Stored data:
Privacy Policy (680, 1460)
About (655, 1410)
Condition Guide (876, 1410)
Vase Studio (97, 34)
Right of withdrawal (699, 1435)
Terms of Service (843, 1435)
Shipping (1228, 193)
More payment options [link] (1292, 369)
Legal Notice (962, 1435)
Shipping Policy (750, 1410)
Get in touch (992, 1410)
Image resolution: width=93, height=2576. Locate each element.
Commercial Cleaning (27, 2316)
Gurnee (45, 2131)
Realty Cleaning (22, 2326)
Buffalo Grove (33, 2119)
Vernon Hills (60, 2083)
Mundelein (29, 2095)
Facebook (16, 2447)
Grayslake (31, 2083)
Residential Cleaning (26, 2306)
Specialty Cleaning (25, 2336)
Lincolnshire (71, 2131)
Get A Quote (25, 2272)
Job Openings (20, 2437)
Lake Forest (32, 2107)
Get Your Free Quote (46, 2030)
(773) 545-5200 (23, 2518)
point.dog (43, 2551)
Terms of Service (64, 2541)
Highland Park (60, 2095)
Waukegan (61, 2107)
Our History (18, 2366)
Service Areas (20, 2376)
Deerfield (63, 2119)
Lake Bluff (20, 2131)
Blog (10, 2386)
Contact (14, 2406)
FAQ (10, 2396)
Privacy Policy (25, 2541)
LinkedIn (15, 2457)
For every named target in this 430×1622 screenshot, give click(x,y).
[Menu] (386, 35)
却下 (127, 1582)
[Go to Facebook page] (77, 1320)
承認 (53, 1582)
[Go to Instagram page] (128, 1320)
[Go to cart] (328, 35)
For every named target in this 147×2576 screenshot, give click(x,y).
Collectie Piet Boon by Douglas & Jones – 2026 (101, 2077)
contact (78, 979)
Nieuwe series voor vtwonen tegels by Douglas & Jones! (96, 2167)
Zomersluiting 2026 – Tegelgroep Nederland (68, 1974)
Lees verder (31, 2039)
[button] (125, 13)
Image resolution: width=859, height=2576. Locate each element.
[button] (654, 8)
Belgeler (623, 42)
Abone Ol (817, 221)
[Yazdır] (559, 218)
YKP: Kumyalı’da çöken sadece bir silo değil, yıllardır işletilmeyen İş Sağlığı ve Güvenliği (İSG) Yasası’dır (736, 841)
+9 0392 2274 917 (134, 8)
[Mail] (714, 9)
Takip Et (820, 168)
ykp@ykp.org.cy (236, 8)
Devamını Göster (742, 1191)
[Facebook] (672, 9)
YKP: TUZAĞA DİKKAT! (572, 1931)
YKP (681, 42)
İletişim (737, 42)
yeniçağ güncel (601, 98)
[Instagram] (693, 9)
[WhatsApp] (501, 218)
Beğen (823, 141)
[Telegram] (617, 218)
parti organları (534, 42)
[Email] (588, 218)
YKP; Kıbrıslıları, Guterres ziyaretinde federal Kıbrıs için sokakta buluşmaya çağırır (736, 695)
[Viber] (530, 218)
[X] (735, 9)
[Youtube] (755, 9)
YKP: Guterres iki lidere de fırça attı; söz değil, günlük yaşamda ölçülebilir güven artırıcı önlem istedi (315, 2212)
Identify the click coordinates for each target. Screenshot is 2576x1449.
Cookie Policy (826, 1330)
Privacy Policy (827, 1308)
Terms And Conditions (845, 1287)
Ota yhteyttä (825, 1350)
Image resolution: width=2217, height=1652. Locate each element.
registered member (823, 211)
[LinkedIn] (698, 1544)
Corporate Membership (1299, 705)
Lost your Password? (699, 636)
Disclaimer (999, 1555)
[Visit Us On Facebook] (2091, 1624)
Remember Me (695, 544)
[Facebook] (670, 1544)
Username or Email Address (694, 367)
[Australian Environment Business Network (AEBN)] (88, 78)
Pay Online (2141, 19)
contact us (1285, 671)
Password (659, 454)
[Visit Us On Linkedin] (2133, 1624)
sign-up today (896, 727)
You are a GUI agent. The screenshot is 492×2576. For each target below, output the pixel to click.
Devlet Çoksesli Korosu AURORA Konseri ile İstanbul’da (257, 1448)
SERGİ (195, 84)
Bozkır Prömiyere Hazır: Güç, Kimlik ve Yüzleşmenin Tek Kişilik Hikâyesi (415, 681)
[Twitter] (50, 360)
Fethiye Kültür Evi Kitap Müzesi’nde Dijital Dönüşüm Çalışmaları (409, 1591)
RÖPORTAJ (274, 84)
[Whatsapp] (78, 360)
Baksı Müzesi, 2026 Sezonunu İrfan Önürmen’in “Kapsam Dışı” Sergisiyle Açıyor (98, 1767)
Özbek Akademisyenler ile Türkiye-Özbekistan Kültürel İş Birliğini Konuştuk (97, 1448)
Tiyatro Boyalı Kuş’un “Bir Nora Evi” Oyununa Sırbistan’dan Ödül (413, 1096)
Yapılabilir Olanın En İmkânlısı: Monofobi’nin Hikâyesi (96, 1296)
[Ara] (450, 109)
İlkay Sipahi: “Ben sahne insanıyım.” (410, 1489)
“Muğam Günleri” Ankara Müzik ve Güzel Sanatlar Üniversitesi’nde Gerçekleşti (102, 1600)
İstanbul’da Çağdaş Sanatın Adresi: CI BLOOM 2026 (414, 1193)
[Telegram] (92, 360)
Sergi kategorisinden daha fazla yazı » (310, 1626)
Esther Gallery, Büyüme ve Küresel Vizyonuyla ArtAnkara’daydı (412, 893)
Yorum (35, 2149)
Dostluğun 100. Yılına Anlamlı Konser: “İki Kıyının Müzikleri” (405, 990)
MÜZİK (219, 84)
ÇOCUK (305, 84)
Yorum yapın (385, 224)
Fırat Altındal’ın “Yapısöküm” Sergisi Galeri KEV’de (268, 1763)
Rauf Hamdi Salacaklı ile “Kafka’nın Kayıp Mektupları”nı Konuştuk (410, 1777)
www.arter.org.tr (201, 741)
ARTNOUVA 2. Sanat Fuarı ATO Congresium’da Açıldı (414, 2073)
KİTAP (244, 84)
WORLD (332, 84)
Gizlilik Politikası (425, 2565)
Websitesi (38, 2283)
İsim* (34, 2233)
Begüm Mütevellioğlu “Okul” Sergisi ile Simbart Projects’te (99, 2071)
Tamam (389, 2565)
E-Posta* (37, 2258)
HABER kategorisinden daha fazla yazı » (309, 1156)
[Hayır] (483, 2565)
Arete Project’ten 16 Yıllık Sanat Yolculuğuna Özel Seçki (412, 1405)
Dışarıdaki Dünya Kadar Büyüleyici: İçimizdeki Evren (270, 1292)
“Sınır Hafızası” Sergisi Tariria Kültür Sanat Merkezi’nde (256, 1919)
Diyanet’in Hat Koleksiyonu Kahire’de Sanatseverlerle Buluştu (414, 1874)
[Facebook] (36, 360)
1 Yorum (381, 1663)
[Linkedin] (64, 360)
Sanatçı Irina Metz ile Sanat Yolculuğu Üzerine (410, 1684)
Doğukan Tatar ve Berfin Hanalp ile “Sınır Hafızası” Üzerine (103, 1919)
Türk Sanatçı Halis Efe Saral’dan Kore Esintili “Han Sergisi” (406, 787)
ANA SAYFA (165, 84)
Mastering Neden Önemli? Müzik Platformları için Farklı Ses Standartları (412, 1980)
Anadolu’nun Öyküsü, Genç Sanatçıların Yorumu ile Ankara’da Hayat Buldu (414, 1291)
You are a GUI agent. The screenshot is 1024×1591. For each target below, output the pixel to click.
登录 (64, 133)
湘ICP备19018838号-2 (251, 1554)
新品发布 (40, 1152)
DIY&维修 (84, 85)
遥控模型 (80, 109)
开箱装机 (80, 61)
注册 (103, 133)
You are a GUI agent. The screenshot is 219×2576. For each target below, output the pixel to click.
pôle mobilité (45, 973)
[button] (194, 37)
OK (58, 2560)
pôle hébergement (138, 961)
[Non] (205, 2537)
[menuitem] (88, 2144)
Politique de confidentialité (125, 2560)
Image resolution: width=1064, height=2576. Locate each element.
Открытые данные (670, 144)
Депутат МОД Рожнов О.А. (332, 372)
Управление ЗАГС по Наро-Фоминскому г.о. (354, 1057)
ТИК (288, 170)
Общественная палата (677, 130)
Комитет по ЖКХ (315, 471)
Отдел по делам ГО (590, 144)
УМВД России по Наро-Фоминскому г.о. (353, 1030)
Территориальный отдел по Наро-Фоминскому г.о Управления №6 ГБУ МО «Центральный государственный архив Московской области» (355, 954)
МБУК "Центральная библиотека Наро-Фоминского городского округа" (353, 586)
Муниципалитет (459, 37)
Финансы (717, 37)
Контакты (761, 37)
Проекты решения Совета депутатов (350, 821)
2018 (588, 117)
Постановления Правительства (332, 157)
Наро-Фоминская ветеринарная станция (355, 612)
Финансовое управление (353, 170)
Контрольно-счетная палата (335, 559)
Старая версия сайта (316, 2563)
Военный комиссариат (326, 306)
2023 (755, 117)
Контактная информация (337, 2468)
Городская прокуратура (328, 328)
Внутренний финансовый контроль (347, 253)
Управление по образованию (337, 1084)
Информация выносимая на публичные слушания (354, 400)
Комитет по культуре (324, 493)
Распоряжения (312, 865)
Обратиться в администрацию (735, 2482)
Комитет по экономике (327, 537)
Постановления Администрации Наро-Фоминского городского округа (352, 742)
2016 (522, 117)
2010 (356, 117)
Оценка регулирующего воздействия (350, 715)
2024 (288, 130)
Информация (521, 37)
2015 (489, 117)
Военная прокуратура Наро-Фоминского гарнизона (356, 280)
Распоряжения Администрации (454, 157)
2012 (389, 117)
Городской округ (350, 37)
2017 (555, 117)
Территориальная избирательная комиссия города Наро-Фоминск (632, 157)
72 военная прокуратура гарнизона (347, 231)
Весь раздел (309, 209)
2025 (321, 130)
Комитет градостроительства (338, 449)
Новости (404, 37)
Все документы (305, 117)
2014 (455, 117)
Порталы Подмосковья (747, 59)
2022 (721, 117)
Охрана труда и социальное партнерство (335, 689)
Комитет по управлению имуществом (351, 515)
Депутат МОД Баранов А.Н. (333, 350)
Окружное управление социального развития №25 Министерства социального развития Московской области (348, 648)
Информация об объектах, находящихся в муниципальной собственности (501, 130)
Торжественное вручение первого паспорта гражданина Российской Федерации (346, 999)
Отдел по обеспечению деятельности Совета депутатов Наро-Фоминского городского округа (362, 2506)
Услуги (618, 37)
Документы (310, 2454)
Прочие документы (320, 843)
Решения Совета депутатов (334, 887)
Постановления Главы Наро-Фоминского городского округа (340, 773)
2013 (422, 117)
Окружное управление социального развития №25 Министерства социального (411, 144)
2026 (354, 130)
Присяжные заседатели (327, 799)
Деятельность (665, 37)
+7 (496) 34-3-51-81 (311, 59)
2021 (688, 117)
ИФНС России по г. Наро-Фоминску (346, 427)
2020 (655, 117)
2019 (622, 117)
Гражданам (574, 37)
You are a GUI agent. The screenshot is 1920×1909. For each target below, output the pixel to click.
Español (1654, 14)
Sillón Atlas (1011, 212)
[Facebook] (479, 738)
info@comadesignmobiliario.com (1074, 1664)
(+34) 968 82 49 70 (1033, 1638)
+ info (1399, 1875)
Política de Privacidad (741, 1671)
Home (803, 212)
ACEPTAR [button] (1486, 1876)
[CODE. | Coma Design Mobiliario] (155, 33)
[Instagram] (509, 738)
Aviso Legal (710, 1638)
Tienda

WHAT NEEDS TO BE DONE: Copy out, exactly and alone, the lines of the entries above between the ones holding "Username or Email Address (694, 367)" and "sign-up today (896, 727)", inclusive.

ANSWER TO THIS PROBLEM:
Username or Email Address (694, 367)
[Australian Environment Business Network (AEBN)] (88, 78)
Pay Online (2141, 19)
contact us (1285, 671)
Password (659, 454)
[Visit Us On Linkedin] (2133, 1624)
sign-up today (896, 727)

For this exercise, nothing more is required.